Are there people that cross the line too horribly, too horrifically, too abusively? Yes, yes, absolutely. I want. Yes, I want. Those people need to be cut off. Yes.

But the people that you have had a good relationship with, not saying perfect, I'm not saying 100% healthy. I'm just saying they've been a friend or a family member for a long time. It may be worth the effort to train the other person.

On this new request you have. I was talking to a friend of mine and she was giving me an example of this in her life.

She has a friend who gets into all the details of medical things, right? Like, and then they did this medical procedure, right? And my friend hates to hear all that stuff.

So she's asked her, franiel, please don't tell me that gory stuff. I don't want to hear about your medical procedure and every single detail of it, right? And the friend's like, sure, sure, of course.

But the friend does it every time. And my friend has to go, remember, I don't like that gore. Oh, yes, yes, yes, I'm sorry.

She's been doing this with this friend going, don't tell me, for 30 years.

My friend does not take it personally, does not feel unheard, does not feel insulted, does not feel like they're breaking her boundary, does not feel A, B or C. She knows her friend is passionate about every single solitary detail of medical exams and in her passion is enthusiastic and cheers. And my friend is responsible for taking care of herself. Taking care of herself.
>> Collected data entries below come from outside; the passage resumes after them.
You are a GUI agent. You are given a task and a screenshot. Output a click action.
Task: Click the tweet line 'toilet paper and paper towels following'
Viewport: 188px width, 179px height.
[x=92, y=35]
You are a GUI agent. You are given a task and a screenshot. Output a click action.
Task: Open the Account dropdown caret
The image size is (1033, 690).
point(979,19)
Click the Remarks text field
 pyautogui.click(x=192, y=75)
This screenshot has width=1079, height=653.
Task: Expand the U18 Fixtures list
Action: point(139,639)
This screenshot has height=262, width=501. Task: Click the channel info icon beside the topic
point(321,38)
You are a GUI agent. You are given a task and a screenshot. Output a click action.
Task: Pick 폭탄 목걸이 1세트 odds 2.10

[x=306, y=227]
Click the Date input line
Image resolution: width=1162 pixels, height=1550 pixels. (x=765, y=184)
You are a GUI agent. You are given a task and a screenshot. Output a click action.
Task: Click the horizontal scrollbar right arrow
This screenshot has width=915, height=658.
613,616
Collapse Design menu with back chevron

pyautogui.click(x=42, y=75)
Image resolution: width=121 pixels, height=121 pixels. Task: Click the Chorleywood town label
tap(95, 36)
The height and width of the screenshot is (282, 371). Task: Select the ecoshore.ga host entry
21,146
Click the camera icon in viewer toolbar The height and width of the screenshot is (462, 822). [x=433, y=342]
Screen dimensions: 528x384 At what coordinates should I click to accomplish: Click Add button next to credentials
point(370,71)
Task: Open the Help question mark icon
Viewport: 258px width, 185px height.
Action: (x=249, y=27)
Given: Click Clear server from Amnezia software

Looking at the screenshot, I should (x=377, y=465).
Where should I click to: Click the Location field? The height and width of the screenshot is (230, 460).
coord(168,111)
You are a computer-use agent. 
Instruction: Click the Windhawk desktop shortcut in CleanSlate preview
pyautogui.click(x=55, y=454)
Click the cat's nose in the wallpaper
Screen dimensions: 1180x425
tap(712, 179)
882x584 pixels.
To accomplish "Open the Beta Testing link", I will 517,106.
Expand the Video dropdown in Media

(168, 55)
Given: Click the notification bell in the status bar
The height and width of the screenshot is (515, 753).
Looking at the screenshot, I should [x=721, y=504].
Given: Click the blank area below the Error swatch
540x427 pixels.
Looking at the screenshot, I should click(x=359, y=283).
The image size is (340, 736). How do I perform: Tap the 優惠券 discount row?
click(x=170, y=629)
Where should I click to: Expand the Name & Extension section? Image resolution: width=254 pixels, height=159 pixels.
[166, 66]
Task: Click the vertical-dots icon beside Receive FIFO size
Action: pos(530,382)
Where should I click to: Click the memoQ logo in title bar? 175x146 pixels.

And if she doesn't want to hear it, she'll say, ah, don't want to hear it. So instead of cutting somebody off, ask yourself, is this relationship worth training? And if it is, then do it. Train the other person.

My friend cut me off and then two years later she came back and said, oh, I would like to have an olive branch, I'd like to reconnect. And how I feel is I don't feel completely safe and comfortable because she cut me off after one whoops in a 25 year friendship.

So we have to have long talks and she may or may not want that and that's okay.

But what I know is I don't want to have a friend that I can't whoops with, that I can't forget for a minute what they want or need from me and they don't take it personally and think that I'm a horrible person or that I'm selfish or that I'm not paying attention or that, you know, et cetera, et cetera. We're all in our own passions, in our own problems, and we forget. So is the relationship worthy of training? If it's not, then okay, don't.

But if it is, help your friend remember and build up the skills so that you can have the difficult conversations. Ask the person, how can I help you remember? And if they're like me, they'll be like, no, no, I'll remember. And then they won't.